The second, related, argument is that discussing and researching solar radiation management risks normalizing it, creating a technological slippery slope that locks humanity in. It’s not clear this would happen with a technology that is not in private hands, and it worryingly implies knowledge alone is toxic. Dismissing what we do not understand is an even bigger wager than a bet on limited and controlled research. What happens if, as in the novel, it is deployed unilaterally? Not to mention that, as Daniel Bodansky and Susan Biniaz point out in a 2020 article, research into climate intervention can actually help bring governments’ “magical thinking” on technology down to earth.
Then there’s the idea, raised by the scientists arguing for a ban, that the technology is impossible to govern in an inclusive and just manner. That, they argue, would require “effective and enforceable political control by the Global South.” The governance challenge is enormous, but does that make it impossible? Even research? Or is the standard here simply impossibly high?
To be clear, solar radiation management in most of its forms — bar, perhaps, painting roofs white — does come with peril. Uneven application could cool one region but alter vital rain patterns elsewhere. Understanding the already changing planet could become harder. A sudden stop to it for reasons of human error, financing, even politics or war would be devastating, an idea known as termination shock. If we ever get that far, the question of who deploys it, where and to what degree, is even more fraught. Because the engineering costs are relatively modest and the technology powerful, overkill is a possibility.
But the debate is not yet at whether we should pull that lever. Indeed, the world can credibly put in place a moratorium on the deployment of solar geoengineering. But research, responsibly managed, is vital and not impossible to imagine.
First, support research with public funds. Guide and regulate. Provide an agreed code of conduct that could be based on the existing Oxford Principles that includes local permitting, transparency requirements and a stakeholder process which puts in place public consultation. Full disclosure and information sharing in particular will be crucial.
Then, begin to tackle the governance gap. Climate intervention is not without rules — a plethora of treaties already exist, covering air pollution, biological diversity, marine waste. The duty to do no harm is a widely recognized principle of customary international law. Yet troubling empty spaces still abound.

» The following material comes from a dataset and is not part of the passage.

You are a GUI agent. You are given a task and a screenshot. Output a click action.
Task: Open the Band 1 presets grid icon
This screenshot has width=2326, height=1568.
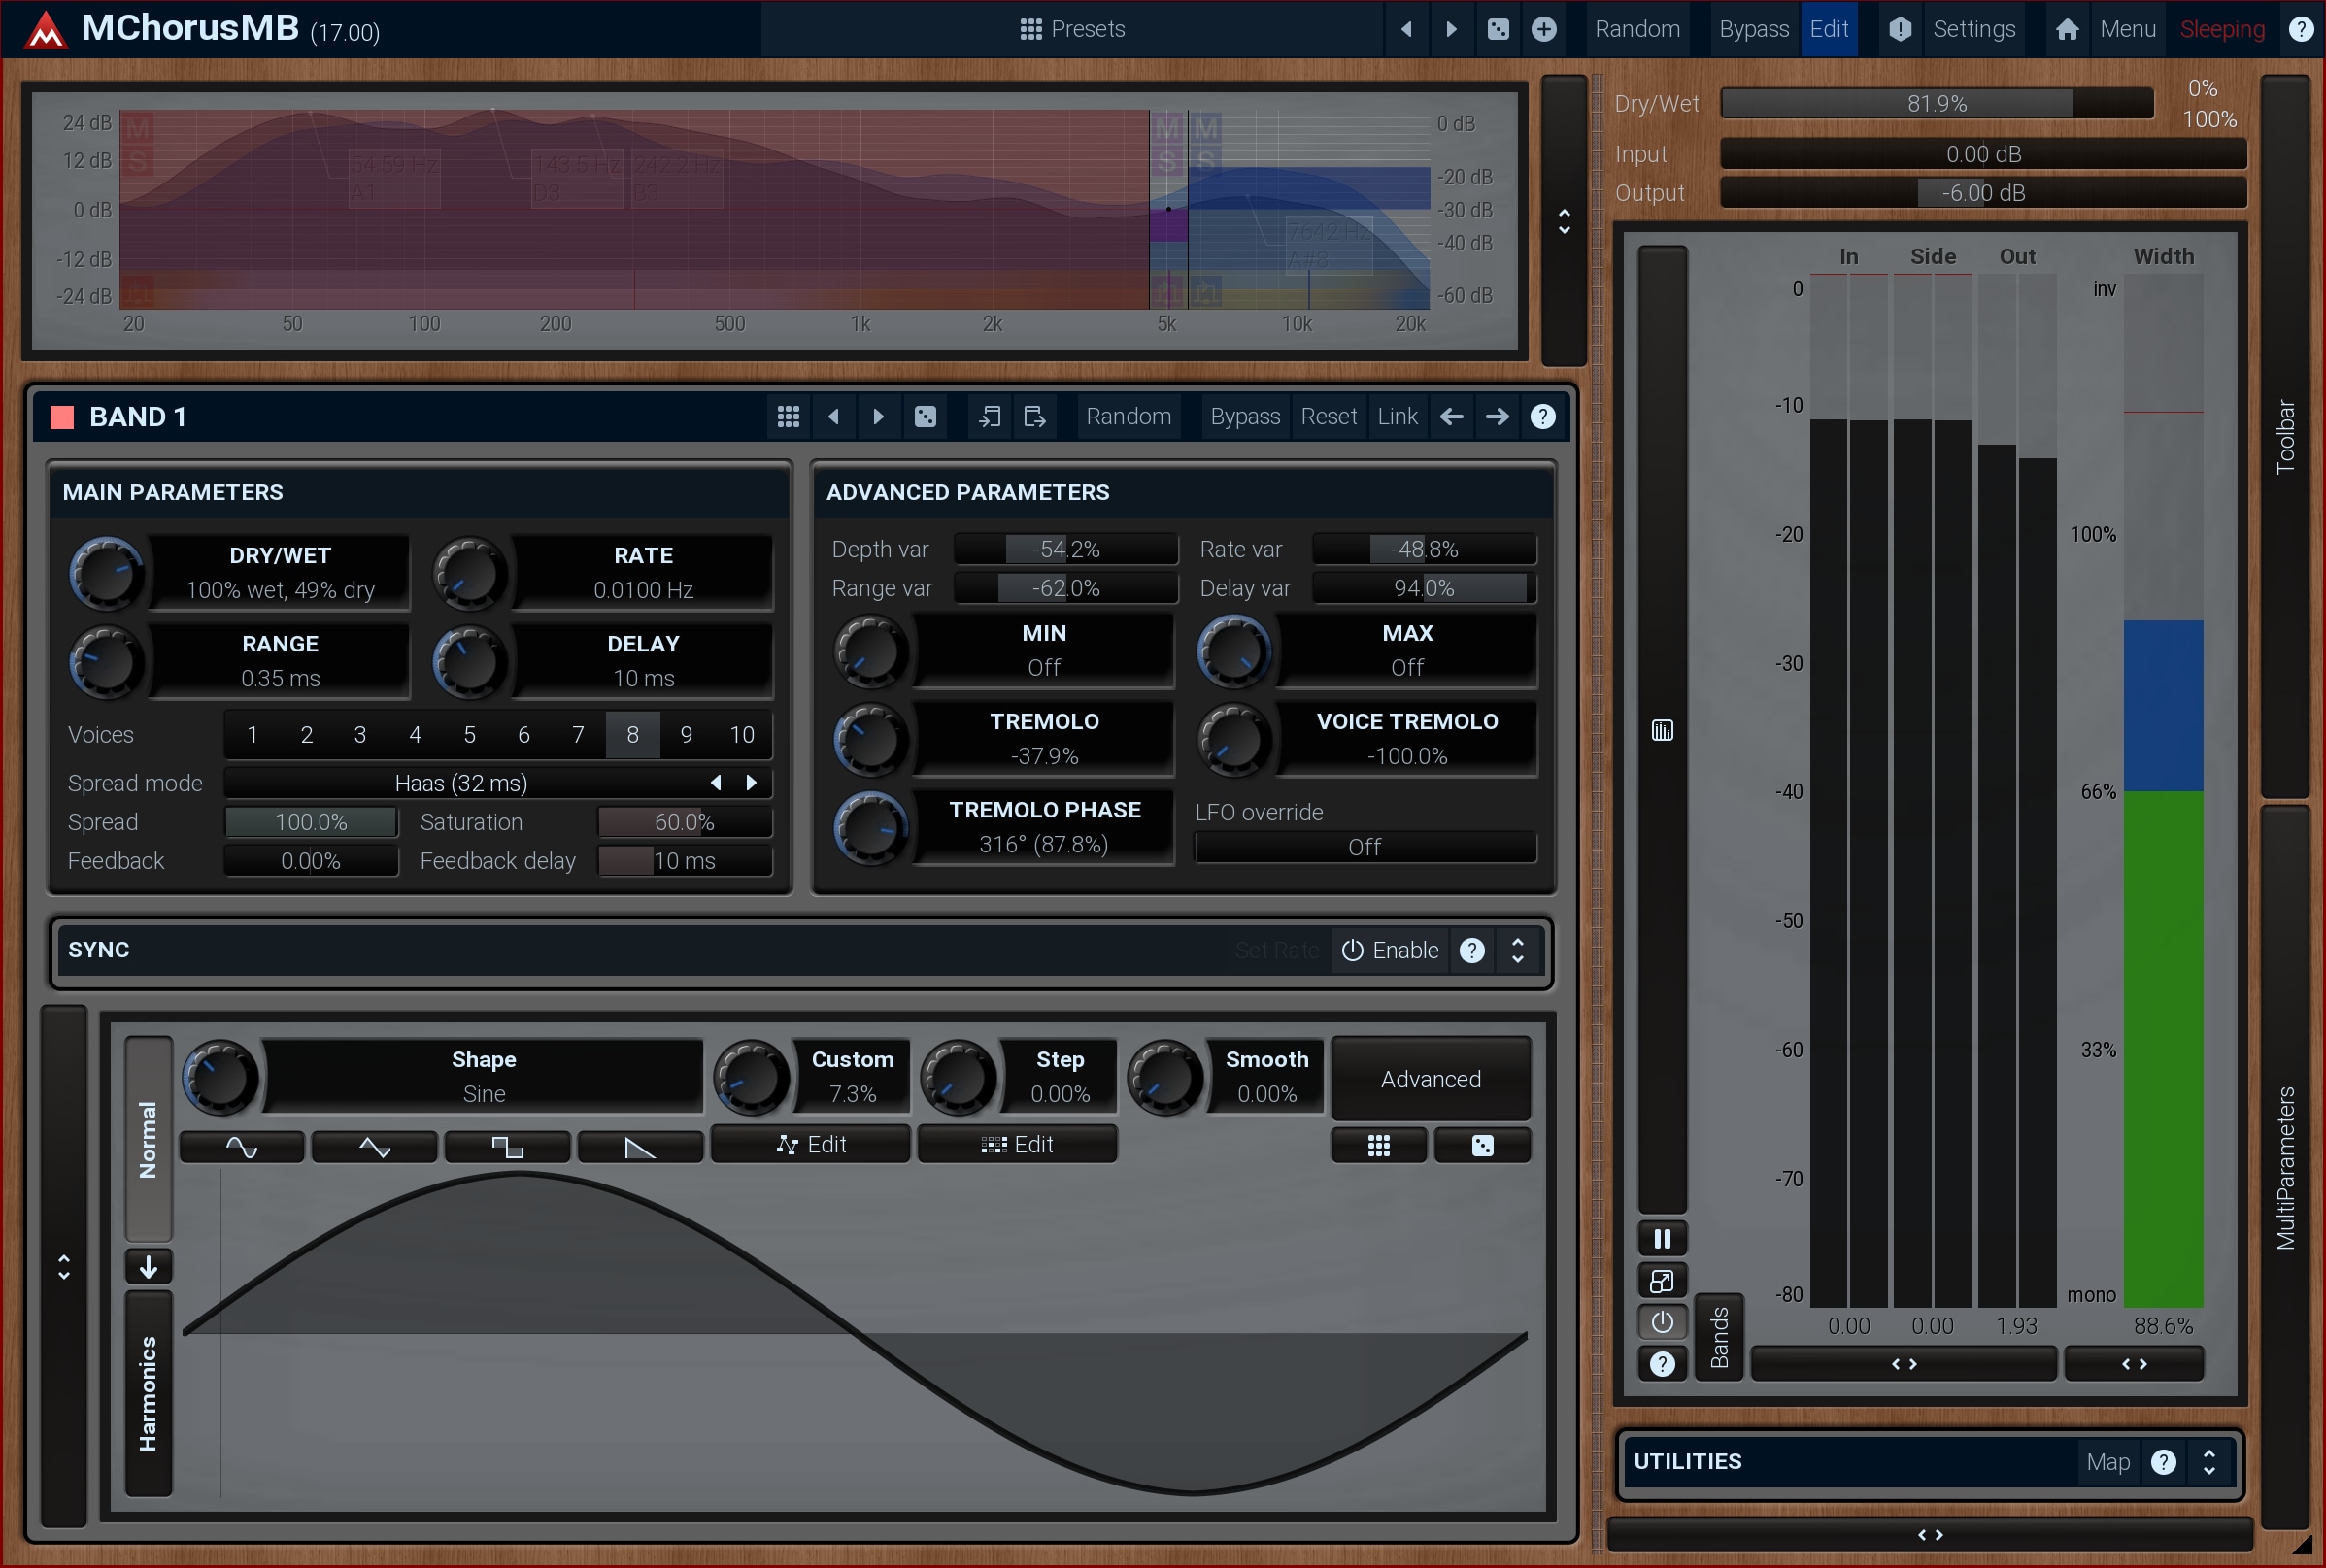[788, 417]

Who would eventually authorize the technology or oversee it, should it ever be used? How would any cross-border disputes be regulated? Who decides what side effects are permissible, or not? How can all parties, even those must vulnerable, be included? The scientists are right to raise these issues, but a ban does not solve representation. As Janos Pasztor, executive director of the Carnegie Climate Governance Initiative, put it to me, it isn’t viable to shut down the conversation yet, or to allow a small group to do so. Indeed, a ban requires a truly inclusive discussion.
Governance would be imperfect — so much of our governance is — but the United Nations provides structures that can and must be adapted to consider more complex climate decisions, giving a louder voice to the most vulnerable. That is already long overdue. We manage the global macroeconomy without an overarching body; this, too, can be done if interests are aligned.
The world’s nations may yet decide to permanently ban solar geoengineering. In Robinson’s novel, naysayers will be glad to hear, a raft of other techniques come into play. But it’s too soon to veto what we barely understand — and may yet need.